Pretty good really, apart from the indiscriminate nature of trawling - so that fish that weren't targetted or that are subject to quota are thrown back dead. And of course, the never mentioned dependency on cheap oil.
The solution often put forward to this industrial fishing is small scale line fishing, which almost eliminates by-catch and doesn't wreck the sea floor as beam trawling does. But there are problems with line fishing too!
Line fishing is only really productive on wrecks. The sea floor in the English Channel is mostly flat and barren, but there are thousands of wrecks dotted all over the place and fish congregate around them. The wrecks provide shelter and with all the nooks and crannies, a diverse environment where many species can flourish. I have a theory that the iron in the wrecks may promote life in the sea too, iron being a limiting factor for plankton. But that's just my theory. Anyway, the wrecks are where the fish are.
The wrecks have been mapped, because if you are trawling, catching your net on a wreck can wreck the net or worse. So trawlers like to go round the wrecks (though a skipper may go as close as he dares). The wrecks provide some shelter for the fish from the trawlers. Wrecks are like mini-conservation zones.
Except even the small scale fisherman is now armed with all he needs to exploit the wrecks. I have a pretty complete (I'm pretty sure) database of all the wrecks in the English Channel and beyond. And all the reefs, banks, rocky outcrops. I've got GPS - who hasn't? Many of the wrecks have their positions marked accurate to within 10 metres. So now many of the wrecks have nets laid alongide them. Which spoils things for line fishermen, so they favour the unnetted wrecks.
From my trip on Sunday, systematically trying wrecks further and further offshore, it is clear that the inshore wrecks are virtually empty of fish. You can catch some decent fish, but it takes time, jigging your lure about, waiting and waiting. On the wrecks further out, you drop your lure and get a hit right away. That's where the fish are.

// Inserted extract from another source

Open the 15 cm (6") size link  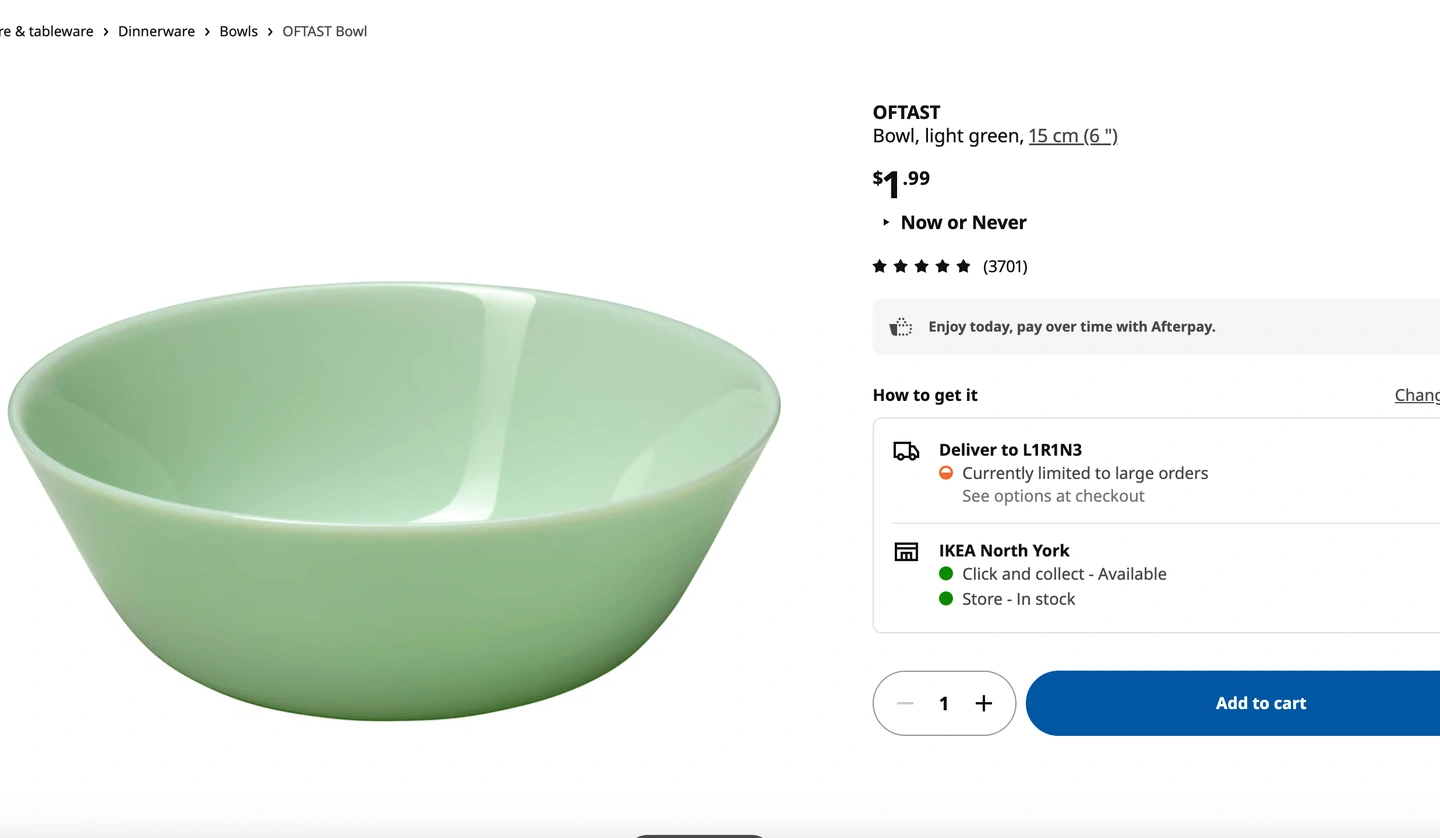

But they are being cleaned out by line fishermen. Commercial guys and armies of anglers on charter boats. Look at this fishing report for Dartmouth based trips. The charter boats don't bother with the inshore wrecks any more. They go for the mid-Channel wrecks. Mid-Channel! The wrecks halfway across. Trouble is, if you go any further out, you meet the French line fishermen coming the other way! The wrecks in the middle are the last to be targetted. I heard that one of the most experienced commercial line fishermen working out of the Dart was considering going as far as the Western Approaches to find unspoiled wrecks. Previously productive wrecks were now producing nothing more than small pollack. Those fishermen with their 'sustainable' methods are clear-felling the fish populations on the wrecks!
Where will it end? It will end where the fish are so far off as to be uneconomical for the deisel-powered line fishermen to reach. And that's where I come in, able to cover great distances for free. If I get my methods sorted out, I'll be able to clean out the places other fishermen can't reach. And I'll be able to sell my fish as sustainably caught, (line caught, no by-catch, no harm to the sea-floor) and close to zero carbon consumption. The grim irony blackens any green credibility I may appear to possess.
Tuesday, 13 July 2010
Monday, 12 July 2010
Fish for the Freezer
Just a day's work from completing the outboard project on the cat, and I'm offered a trip on a friend's brand new turbo-diesel powered fishing boat. With the weather prospects for the next few days ruling out fishing on my own boat, I figured I could take the time out. Besides, if I took my laptop and we used the wreck finding program, I'd get the chance to see which wrecks were populated with fish. The boat does 30 knots, so in theory, we could get to some real out of the way wrecks. We can't sell any fish, being unlicensed, but there's room in my freezer.
The boat is not yet fitted with an auxiliary engine. This bothered me. Sailing is usually slower, but a mast and sails are much simpler and more reliable than an engine.
4:30 start! Not to catch a tide, or avoid bad weather later. Not to increase fishing time either, because we can always just keep fishing through the evening. But an early start seems to be a tradition amongst anglers, the grogginess from getting up in the night making a peculiar memorable day more likely.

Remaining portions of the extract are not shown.